Making a successful presentation is all about making effective communication with your audience. There is more than one way of carrying this of, and many tools that can help you do it. But when push comes to shove the presenter's ability to make contact with their audience will invariably mean the key to success.

Presenting your company's message successfully is no easy task and will involve a lot of preparation. Each presentation is unique, the target that you aim to achieve will not always be the same and the audience will usually be entirely different.

Professional business presenters will be well aware of the tricks and tools of effective communications and what they will need to do to attract and retain their audience's attention.

If you find yourself in a situation where you will be making a presentation on behalf of your company in the near future, have no fear. Here a few more points that will set you on the right track.
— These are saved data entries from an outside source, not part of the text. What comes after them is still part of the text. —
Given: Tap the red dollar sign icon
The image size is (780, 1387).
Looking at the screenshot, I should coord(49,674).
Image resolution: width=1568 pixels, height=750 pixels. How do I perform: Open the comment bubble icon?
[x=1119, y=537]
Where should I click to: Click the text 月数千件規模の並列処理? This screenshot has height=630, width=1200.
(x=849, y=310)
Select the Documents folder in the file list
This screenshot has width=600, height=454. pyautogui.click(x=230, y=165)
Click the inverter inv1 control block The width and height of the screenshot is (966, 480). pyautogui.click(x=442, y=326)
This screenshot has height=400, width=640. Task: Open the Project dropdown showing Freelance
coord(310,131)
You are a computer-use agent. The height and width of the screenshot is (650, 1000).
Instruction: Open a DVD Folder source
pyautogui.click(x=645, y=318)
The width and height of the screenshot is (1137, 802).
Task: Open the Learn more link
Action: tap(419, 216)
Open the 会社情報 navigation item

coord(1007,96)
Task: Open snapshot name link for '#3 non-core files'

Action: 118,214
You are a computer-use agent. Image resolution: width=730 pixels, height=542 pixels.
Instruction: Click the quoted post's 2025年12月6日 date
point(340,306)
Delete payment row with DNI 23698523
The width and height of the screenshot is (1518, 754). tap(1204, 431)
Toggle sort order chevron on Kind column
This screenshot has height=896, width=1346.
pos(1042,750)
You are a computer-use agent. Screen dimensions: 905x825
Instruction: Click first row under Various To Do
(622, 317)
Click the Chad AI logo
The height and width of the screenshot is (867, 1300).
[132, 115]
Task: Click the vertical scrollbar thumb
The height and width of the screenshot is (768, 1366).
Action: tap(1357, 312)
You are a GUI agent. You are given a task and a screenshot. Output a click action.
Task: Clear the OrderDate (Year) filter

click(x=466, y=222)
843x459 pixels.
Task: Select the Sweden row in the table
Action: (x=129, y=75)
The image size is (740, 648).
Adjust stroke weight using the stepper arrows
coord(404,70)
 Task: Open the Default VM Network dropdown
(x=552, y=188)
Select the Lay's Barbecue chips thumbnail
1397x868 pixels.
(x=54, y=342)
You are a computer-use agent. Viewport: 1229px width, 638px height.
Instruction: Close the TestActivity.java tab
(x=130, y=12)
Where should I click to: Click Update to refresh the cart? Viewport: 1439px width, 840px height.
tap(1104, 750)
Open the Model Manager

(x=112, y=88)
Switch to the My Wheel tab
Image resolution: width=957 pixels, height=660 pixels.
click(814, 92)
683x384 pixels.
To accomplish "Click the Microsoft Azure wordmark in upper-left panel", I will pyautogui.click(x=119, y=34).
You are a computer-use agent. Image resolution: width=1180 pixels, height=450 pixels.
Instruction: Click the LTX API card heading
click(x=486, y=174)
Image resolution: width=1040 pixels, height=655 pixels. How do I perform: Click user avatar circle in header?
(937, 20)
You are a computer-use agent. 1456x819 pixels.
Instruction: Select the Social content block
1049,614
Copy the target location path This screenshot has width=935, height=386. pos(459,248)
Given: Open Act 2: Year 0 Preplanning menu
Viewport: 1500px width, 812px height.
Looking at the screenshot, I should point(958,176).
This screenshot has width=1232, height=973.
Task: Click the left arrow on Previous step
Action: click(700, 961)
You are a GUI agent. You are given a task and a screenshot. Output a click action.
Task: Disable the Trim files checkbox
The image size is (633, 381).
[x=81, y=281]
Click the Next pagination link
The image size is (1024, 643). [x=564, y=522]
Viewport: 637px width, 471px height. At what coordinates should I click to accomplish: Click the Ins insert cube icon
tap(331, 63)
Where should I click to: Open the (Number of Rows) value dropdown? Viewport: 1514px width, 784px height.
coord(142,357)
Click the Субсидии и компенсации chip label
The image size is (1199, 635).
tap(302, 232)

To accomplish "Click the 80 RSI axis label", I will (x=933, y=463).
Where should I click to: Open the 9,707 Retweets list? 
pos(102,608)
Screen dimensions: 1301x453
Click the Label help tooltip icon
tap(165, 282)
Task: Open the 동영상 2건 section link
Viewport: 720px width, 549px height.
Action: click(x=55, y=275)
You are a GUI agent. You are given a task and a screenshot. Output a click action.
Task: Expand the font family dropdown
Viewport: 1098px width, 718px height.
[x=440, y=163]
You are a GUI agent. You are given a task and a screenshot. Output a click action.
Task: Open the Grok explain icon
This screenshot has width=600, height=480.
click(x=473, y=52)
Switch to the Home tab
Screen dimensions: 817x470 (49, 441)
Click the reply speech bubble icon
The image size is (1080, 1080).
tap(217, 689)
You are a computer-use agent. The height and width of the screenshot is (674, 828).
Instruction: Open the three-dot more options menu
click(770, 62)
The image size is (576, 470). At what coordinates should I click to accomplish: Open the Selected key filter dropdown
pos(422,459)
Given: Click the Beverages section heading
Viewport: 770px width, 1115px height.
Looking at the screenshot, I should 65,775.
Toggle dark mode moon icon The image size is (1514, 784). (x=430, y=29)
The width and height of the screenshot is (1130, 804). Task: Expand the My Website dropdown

  • There is no better tool to help your presentation flow that Microsoft PowerPoint. An industry standard, no other media has further the art of business presentation than this software program. Available since the mid nineteen-nineties it has gradually been upgraded to include animations, animated charts and even videos. As a professional presenter, you will rapidly realize that PowerPoint can make a really serious partner in a frontal presentation. However you should never create a situation where it can steal your limelight, you run the show.
  • PowerPoint offers a lot of nice transition slide features. Never set up your slide presentation according to time. Organize it so that you control the slide changes manually. That way you are not racing against the clock to get your point across before the slide changes. The human brain is only capable of absorbing so much information at during a specific time frame time. Prepare and provide your audience with as much information as you have. Company brochures, specific information of the product or project you are presenting. If you have a CD with this information on it. There are those that say that if the audience has detailed information in front of them, they will read it instead of listening to you. No one knows why this happens; they only know that it is so. While you should not expect your audience to take notes, you should always provide them with the materials to do so. Provide at least one writing block and a few pens, preferably bearing the company logo. In the worst scenario, they will provide your company with some free advertising.
  • During your presentation keep in constant eye contact with the audience. If you see people shifting or slouching in their seats, it means that you may be losing their attention. Don't allow that to happen. Invite dialogue and try to gauge how the presentation and the message within are being absorbed. If you are heading in the correct direction.
  • Don't allow your audience to leave the room until you have had some form of feedback from them. If you don't think that you can close a deal or reach a conclusion, don't push it. Never burn your bridges. Presentations can sometimes be part of a long chain of negotiations that should lead to a deal being struck. You may even have to make a further presentation to the same audience at least once more if not twice; Till you grind down the finer points of the deal. Patience is a virtue in these situations.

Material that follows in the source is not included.